**WHAT YOU HAVE TO DO**
Transcribe all records verbatim.

**EXTRACTED DATA**
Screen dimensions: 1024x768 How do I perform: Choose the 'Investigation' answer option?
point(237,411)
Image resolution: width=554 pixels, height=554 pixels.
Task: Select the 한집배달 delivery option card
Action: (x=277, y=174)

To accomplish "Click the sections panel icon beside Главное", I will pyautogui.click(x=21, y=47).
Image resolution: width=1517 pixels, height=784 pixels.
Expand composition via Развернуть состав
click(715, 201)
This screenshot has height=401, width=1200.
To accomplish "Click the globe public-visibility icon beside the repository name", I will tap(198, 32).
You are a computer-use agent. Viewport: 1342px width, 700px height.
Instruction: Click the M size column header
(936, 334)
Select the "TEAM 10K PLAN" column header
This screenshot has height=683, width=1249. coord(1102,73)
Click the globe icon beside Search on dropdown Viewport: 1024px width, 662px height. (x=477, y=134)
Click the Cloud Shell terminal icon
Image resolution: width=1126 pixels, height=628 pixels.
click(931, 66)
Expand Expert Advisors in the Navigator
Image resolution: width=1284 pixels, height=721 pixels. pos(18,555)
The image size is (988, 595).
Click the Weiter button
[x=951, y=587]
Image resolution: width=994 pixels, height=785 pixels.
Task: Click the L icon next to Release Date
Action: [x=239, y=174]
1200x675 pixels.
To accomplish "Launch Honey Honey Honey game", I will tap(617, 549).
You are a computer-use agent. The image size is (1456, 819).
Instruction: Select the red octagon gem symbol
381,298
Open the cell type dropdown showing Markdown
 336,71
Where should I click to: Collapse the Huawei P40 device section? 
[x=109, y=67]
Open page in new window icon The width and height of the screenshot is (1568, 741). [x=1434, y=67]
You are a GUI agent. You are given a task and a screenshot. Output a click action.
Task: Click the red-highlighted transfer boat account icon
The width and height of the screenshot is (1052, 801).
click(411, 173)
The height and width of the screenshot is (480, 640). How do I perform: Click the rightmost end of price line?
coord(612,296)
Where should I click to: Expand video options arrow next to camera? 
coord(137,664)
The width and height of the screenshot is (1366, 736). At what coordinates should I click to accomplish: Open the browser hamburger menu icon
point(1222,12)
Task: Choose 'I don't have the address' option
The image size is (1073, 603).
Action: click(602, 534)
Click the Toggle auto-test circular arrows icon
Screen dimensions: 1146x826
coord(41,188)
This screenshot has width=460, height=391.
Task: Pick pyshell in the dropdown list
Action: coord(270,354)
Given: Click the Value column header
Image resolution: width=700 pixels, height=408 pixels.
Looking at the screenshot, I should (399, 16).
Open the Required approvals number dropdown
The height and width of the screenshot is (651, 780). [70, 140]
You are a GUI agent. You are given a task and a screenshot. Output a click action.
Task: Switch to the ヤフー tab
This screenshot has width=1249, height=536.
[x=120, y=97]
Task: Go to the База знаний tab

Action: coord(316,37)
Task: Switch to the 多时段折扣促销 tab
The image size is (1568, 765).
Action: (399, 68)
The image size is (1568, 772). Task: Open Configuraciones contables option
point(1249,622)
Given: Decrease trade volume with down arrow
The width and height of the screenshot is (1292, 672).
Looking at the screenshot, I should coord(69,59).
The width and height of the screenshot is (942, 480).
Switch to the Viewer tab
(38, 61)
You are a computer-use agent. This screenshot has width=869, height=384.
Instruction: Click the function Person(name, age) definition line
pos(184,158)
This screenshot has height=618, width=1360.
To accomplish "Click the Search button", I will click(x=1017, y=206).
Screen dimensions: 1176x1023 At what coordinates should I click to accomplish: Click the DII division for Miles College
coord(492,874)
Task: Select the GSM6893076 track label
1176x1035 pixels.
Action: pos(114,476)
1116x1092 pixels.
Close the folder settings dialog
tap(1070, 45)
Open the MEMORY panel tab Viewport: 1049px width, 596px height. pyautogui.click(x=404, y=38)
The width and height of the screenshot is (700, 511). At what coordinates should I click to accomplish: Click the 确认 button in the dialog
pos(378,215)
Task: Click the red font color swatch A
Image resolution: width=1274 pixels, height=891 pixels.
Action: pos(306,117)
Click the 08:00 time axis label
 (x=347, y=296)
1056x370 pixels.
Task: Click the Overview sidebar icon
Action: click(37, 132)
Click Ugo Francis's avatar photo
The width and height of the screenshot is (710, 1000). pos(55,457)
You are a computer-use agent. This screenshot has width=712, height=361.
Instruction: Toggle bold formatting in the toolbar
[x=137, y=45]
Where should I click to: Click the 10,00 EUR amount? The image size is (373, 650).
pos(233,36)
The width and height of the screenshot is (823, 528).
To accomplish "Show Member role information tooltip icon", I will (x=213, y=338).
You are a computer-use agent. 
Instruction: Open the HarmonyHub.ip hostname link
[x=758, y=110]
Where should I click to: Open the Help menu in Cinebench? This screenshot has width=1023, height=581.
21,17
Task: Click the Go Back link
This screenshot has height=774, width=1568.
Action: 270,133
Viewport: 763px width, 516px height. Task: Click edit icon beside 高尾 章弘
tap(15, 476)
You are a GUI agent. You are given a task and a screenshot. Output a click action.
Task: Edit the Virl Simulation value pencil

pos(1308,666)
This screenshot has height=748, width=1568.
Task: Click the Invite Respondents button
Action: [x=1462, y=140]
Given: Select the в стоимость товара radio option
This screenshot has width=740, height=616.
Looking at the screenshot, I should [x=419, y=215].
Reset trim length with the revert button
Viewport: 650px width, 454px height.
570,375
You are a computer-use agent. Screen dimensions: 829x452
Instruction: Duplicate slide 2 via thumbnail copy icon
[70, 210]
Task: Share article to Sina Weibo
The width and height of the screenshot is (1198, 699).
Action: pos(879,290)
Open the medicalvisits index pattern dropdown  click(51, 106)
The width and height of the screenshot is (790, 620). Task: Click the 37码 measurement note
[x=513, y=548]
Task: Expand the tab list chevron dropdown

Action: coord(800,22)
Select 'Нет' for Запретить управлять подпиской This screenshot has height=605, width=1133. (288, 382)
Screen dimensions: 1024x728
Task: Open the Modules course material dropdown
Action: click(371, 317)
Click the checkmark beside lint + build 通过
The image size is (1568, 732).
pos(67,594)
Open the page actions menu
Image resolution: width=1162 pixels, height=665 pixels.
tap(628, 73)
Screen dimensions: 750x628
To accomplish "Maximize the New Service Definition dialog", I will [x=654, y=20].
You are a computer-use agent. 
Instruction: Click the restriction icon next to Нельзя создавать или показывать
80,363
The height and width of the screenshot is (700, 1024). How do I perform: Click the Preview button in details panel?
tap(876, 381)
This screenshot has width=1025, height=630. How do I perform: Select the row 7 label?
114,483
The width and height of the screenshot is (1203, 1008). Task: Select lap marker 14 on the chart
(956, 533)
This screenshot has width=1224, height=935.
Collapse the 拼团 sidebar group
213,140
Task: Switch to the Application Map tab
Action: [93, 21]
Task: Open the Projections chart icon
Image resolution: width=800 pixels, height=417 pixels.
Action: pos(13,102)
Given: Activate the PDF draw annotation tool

**EXPECTED ANSWER**
Screen dimensions: 1024x768 How do I perform: Choose the 'Investigation' answer option?
point(237,411)
Image resolution: width=554 pixels, height=554 pixels.
Task: Select the 한집배달 delivery option card
Action: (x=277, y=174)

To accomplish "Click the sections panel icon beside Главное", I will pyautogui.click(x=21, y=47).
Image resolution: width=1517 pixels, height=784 pixels.
Expand composition via Развернуть состав
click(715, 201)
This screenshot has height=401, width=1200.
To accomplish "Click the globe public-visibility icon beside the repository name", I will tap(198, 32).
You are a computer-use agent. Viewport: 1342px width, 700px height.
Instruction: Click the M size column header
(936, 334)
Select the "TEAM 10K PLAN" column header
This screenshot has height=683, width=1249. coord(1102,73)
Click the globe icon beside Search on dropdown Viewport: 1024px width, 662px height. (x=477, y=134)
Click the Cloud Shell terminal icon
Image resolution: width=1126 pixels, height=628 pixels.
click(931, 66)
Expand Expert Advisors in the Navigator
Image resolution: width=1284 pixels, height=721 pixels. pos(18,555)
The image size is (988, 595).
Click the Weiter button
[x=951, y=587]
Image resolution: width=994 pixels, height=785 pixels.
Task: Click the L icon next to Release Date
Action: [x=239, y=174]
1200x675 pixels.
To accomplish "Launch Honey Honey Honey game", I will tap(617, 549).
You are a computer-use agent. The image size is (1456, 819).
Instruction: Select the red octagon gem symbol
381,298
Open the cell type dropdown showing Markdown
 336,71
Where should I click to: Collapse the Huawei P40 device section? 
[x=109, y=67]
Open page in new window icon The width and height of the screenshot is (1568, 741). [x=1434, y=67]
You are a GUI agent. You are given a task and a screenshot. Output a click action.
Task: Click the red-highlighted transfer boat account icon
The width and height of the screenshot is (1052, 801).
click(411, 173)
The height and width of the screenshot is (480, 640). How do I perform: Click the rightmost end of price line?
coord(612,296)
Where should I click to: Expand video options arrow next to camera? 
coord(137,664)
The width and height of the screenshot is (1366, 736). At what coordinates should I click to accomplish: Open the browser hamburger menu icon
point(1222,12)
Task: Choose 'I don't have the address' option
The image size is (1073, 603).
Action: click(602, 534)
Click the Toggle auto-test circular arrows icon
Screen dimensions: 1146x826
coord(41,188)
This screenshot has width=460, height=391.
Task: Pick pyshell in the dropdown list
Action: coord(270,354)
Given: Click the Value column header
Image resolution: width=700 pixels, height=408 pixels.
Looking at the screenshot, I should (399, 16).
Open the Required approvals number dropdown
The height and width of the screenshot is (651, 780). [70, 140]
You are a GUI agent. You are given a task and a screenshot. Output a click action.
Task: Switch to the ヤフー tab
This screenshot has width=1249, height=536.
[x=120, y=97]
Task: Go to the База знаний tab

Action: coord(316,37)
Task: Switch to the 多时段折扣促销 tab
The image size is (1568, 765).
Action: (399, 68)
The image size is (1568, 772). Task: Open Configuraciones contables option
point(1249,622)
Given: Decrease trade volume with down arrow
The width and height of the screenshot is (1292, 672).
Looking at the screenshot, I should coord(69,59).
The width and height of the screenshot is (942, 480).
Switch to the Viewer tab
(38, 61)
You are a computer-use agent. This screenshot has width=869, height=384.
Instruction: Click the function Person(name, age) definition line
pos(184,158)
This screenshot has height=618, width=1360.
To accomplish "Click the Search button", I will click(x=1017, y=206).
Screen dimensions: 1176x1023 At what coordinates should I click to accomplish: Click the DII division for Miles College
coord(492,874)
Task: Select the GSM6893076 track label
1176x1035 pixels.
Action: pos(114,476)
1116x1092 pixels.
Close the folder settings dialog
tap(1070, 45)
Open the MEMORY panel tab Viewport: 1049px width, 596px height. pyautogui.click(x=404, y=38)
The width and height of the screenshot is (700, 511). At what coordinates should I click to accomplish: Click the 确认 button in the dialog
pos(378,215)
Task: Click the red font color swatch A
Image resolution: width=1274 pixels, height=891 pixels.
Action: pos(306,117)
Click the 08:00 time axis label
 (x=347, y=296)
1056x370 pixels.
Task: Click the Overview sidebar icon
Action: click(37, 132)
Click Ugo Francis's avatar photo
The width and height of the screenshot is (710, 1000). pos(55,457)
You are a computer-use agent. This screenshot has width=712, height=361.
Instruction: Toggle bold formatting in the toolbar
[x=137, y=45]
Where should I click to: Click the 10,00 EUR amount? The image size is (373, 650).
pos(233,36)
The width and height of the screenshot is (823, 528).
To accomplish "Show Member role information tooltip icon", I will (x=213, y=338).
You are a computer-use agent. 
Instruction: Open the HarmonyHub.ip hostname link
[x=758, y=110]
Where should I click to: Open the Help menu in Cinebench? This screenshot has width=1023, height=581.
21,17
Task: Click the Go Back link
This screenshot has height=774, width=1568.
Action: 270,133
Viewport: 763px width, 516px height. Task: Click edit icon beside 高尾 章弘
tap(15, 476)
You are a GUI agent. You are given a task and a screenshot. Output a click action.
Task: Edit the Virl Simulation value pencil

pos(1308,666)
This screenshot has height=748, width=1568.
Task: Click the Invite Respondents button
Action: [x=1462, y=140]
Given: Select the в стоимость товара radio option
This screenshot has width=740, height=616.
Looking at the screenshot, I should [x=419, y=215].
Reset trim length with the revert button
Viewport: 650px width, 454px height.
570,375
You are a computer-use agent. Screen dimensions: 829x452
Instruction: Duplicate slide 2 via thumbnail copy icon
[70, 210]
Task: Share article to Sina Weibo
The width and height of the screenshot is (1198, 699).
Action: pos(879,290)
Open the medicalvisits index pattern dropdown  click(51, 106)
The width and height of the screenshot is (790, 620). Task: Click the 37码 measurement note
[x=513, y=548]
Task: Expand the tab list chevron dropdown

Action: coord(800,22)
Select 'Нет' for Запретить управлять подпиской This screenshot has height=605, width=1133. (288, 382)
Screen dimensions: 1024x728
Task: Open the Modules course material dropdown
Action: click(371, 317)
Click the checkmark beside lint + build 通过
The image size is (1568, 732).
pos(67,594)
Open the page actions menu
Image resolution: width=1162 pixels, height=665 pixels.
tap(628, 73)
Screen dimensions: 750x628
To accomplish "Maximize the New Service Definition dialog", I will [x=654, y=20].
You are a computer-use agent. 
Instruction: Click the restriction icon next to Нельзя создавать или показывать
80,363
The height and width of the screenshot is (700, 1024). How do I perform: Click the Preview button in details panel?
tap(876, 381)
This screenshot has width=1025, height=630. How do I perform: Select the row 7 label?
114,483
The width and height of the screenshot is (1203, 1008). Task: Select lap marker 14 on the chart
(956, 533)
This screenshot has width=1224, height=935.
Collapse the 拼团 sidebar group
213,140
Task: Switch to the Application Map tab
Action: [93, 21]
Task: Open the Projections chart icon
Image resolution: width=800 pixels, height=417 pixels.
Action: pos(13,102)
Given: Activate the PDF draw annotation tool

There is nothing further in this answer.